Exercise goal
Provide only the number of lines in the data below that contain the string "International".
******************************
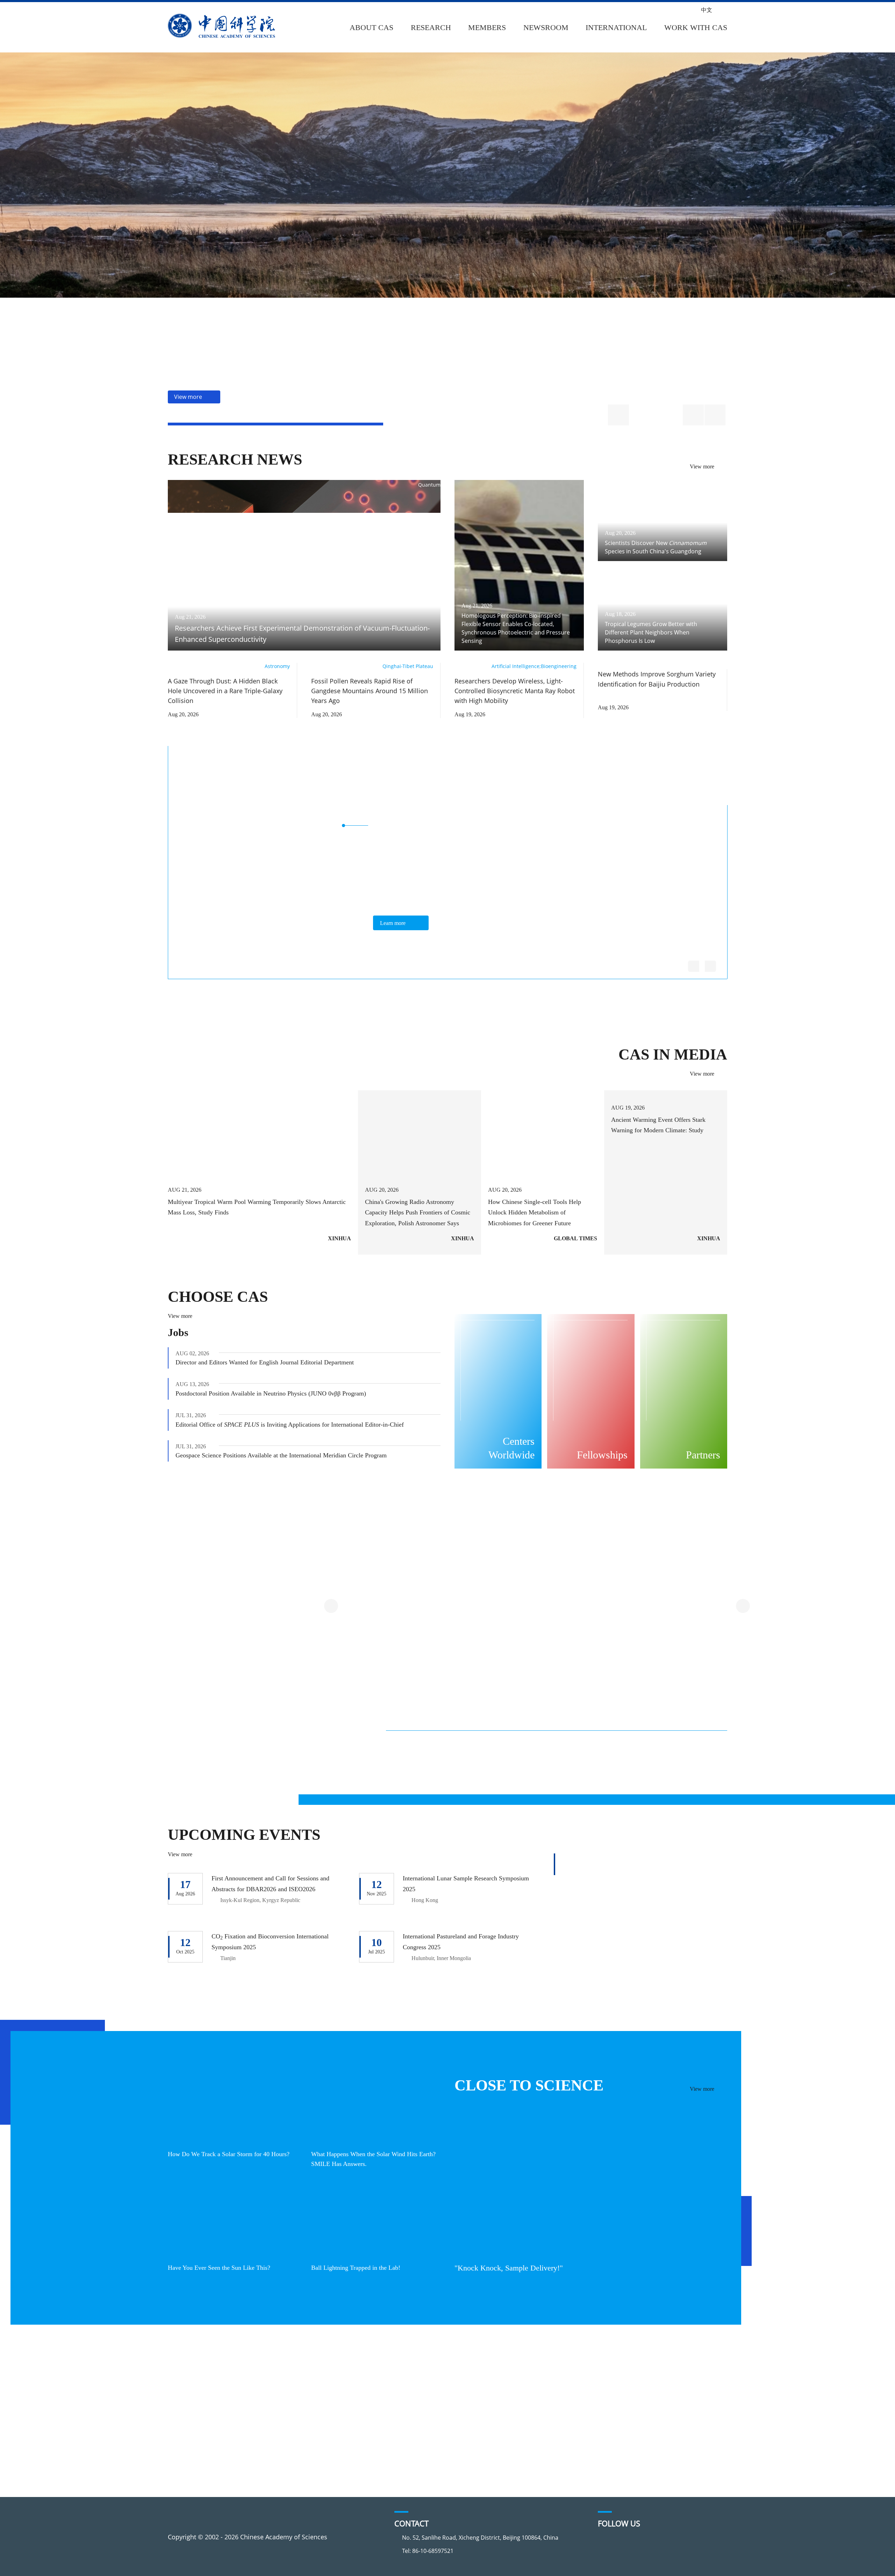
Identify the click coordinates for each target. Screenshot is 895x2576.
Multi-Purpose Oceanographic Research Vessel (480, 1674)
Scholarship (630, 2401)
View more (699, 467)
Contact (189, 2441)
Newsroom (544, 27)
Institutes (286, 2388)
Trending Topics (295, 2375)
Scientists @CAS (662, 780)
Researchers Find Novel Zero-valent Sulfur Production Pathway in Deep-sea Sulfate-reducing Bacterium (555, 1766)
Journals (284, 2415)
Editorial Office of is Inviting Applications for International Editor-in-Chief (295, 1425)
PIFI (490, 2388)
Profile (187, 2375)
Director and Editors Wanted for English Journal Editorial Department (273, 1362)
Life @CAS (627, 2428)
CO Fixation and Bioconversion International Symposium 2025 (275, 1942)
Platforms (286, 2401)
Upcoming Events (241, 1835)
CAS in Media (675, 1055)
******************************
Result of the exercise
2